## Work request
Only the lines from the one with "Task: Open the apps grid icon" to the end of the data, both ends included, should be output, exactly as they stand and without pictures.

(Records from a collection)

★ ★ ★ ★ ★ ★ ★

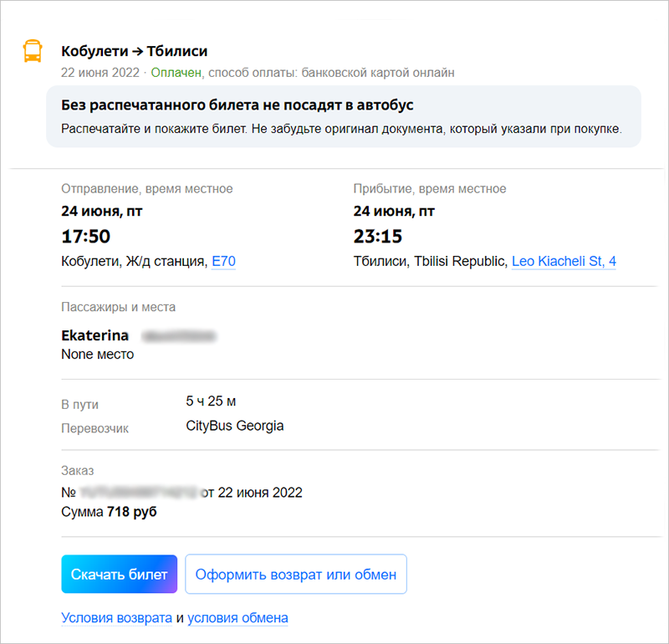
Task: Click the 23:15 arrival time
Action: (x=378, y=237)
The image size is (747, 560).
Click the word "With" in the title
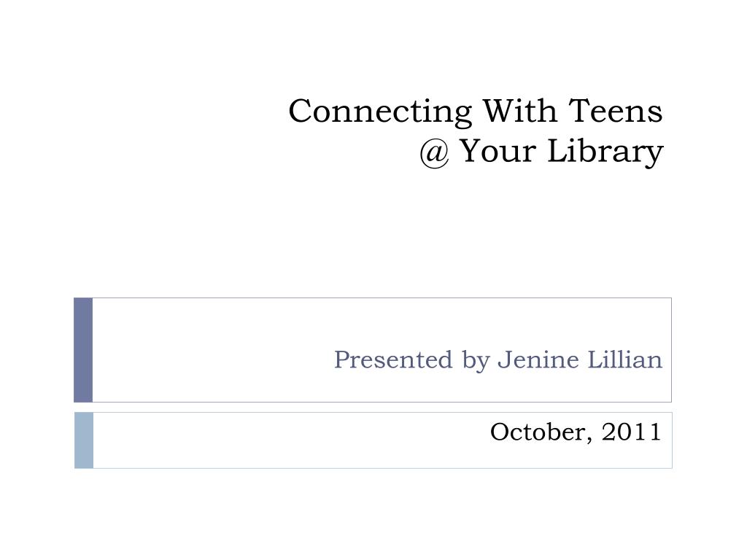pos(519,111)
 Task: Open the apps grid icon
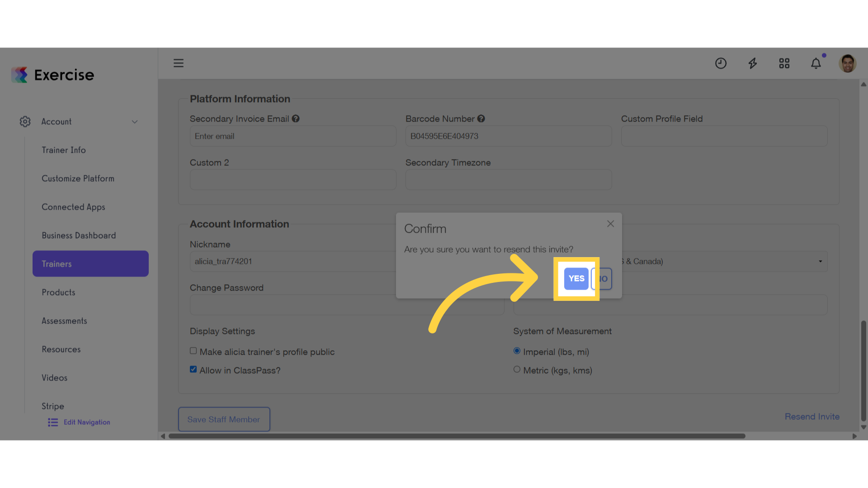[784, 63]
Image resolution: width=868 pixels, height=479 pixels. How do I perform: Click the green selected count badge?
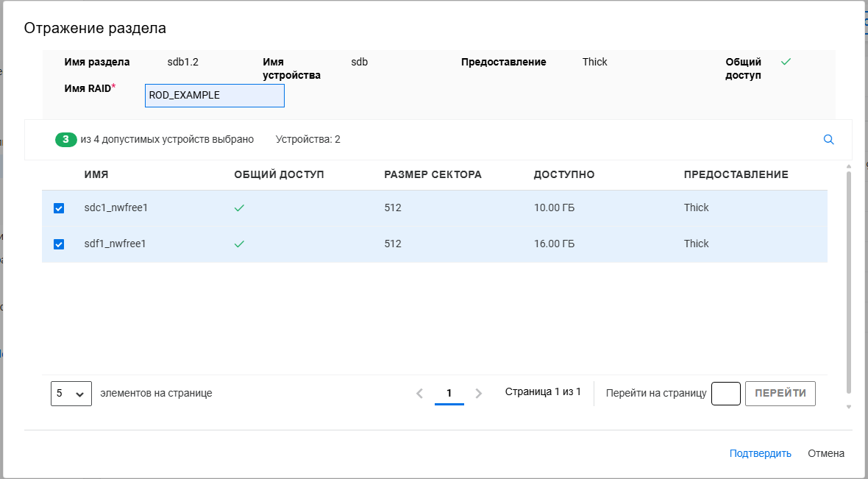click(65, 140)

★ ★ ★ ★ ★ ★ ★

## Written solution
 Task: Open the apps grid icon
[784, 63]
Image resolution: width=868 pixels, height=479 pixels. How do I perform: Click the green selected count badge?
click(65, 140)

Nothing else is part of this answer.